Department of Social Science & Cultural Studies 
Fall 2013 Speakers Series
Presents

Susie Linfield
Director of Cultural Reporting and Criticism at the Aurthur L. Carter Journalism Institute 
New York University

"What is the Image We're Looking For? 
Depictions of Race and Class in American Journalism and Photojournalism"

November, 21st
5:00 pm
Engineering Building Room 307
(Free and Open to the Public)



 Susie Linfield is the author of The Cruel Radiance: Photography and Political Violence, which was a finalist for the National Book Critics Circle Award in criticism and has been translated into Italian and Turkish.  She is an associate professor in the journalism department at New York University, where she directs the Cultural Reporting and Criticism program. Linfield writes about politics and culture for an array of publications including the Nation, the Washington Post Book World, Aperture, Dissent, the New Republic, the Boston Review, and Guernica.

 An excerpt from "The Exchange: Susie Linfield on Photography and Violence"  
The New Yorker by Ian Crouch
November 29, 2010 
"This suspicion, even dislike, of photographs was absorbed by many subsequent critics, including Susan Sontag and Roland Barthes; and certainly by the postmodern critics who came after them. Of course, that kind of skepticism and suspicion can lead to certain insights; but at a certain point, it also occludes. The Frankfurt-Sontag-postmodern critique has made it too easy for us to not look at photographs. We’re so afraid to look—we fear that looking is voyeuristic, that it’s exploitative, that it’s a cheap form of knowledge. Not-looking has been endowed with a kind of moral sanctity and intellectual respectability, which I don’t think it deserves....
We often don’t have the “right” reactions to photographs of violence and oppression.
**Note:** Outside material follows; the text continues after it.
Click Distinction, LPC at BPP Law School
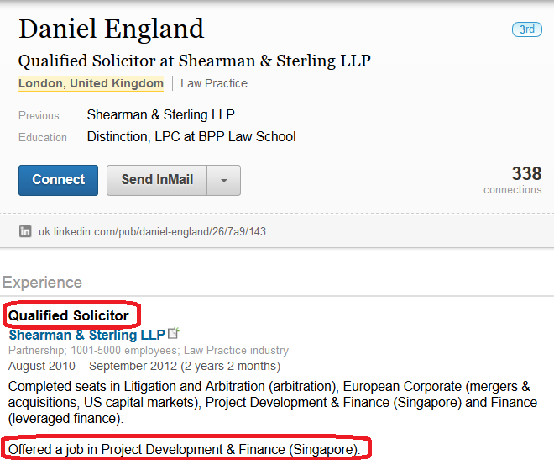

This is certainly true for me. Sometimes you feel irritation—victimhood can be irritating. Sometimes you feel contempt or disgust. Photographs of suffering and violence do not always call up empathy and solidarity. Some such photographs—especially today, when we often lack the political context in which to understand these conflicts—actually call up anti-solidarity.....
So photographs are very good at conjuring up a conflicted stew of emotions. But rather than censor ourselves, we should allow ourselves to experience the photographs, and then analyze what those reactions mean. We need to look at these images with a more open mind and a more open heart, and allow ourselves a free reign. Then we need to do the analytic work, the historic work, the political work. Emotion is not an endpoint—I too am a Brechtian in some ways!—but it can be the starting-point to investigating what it means to be a victim, what it means to be defeated, what political oppression does. Photographs illuminate the terribly damaged family of man to which, I’m afraid, we all belong."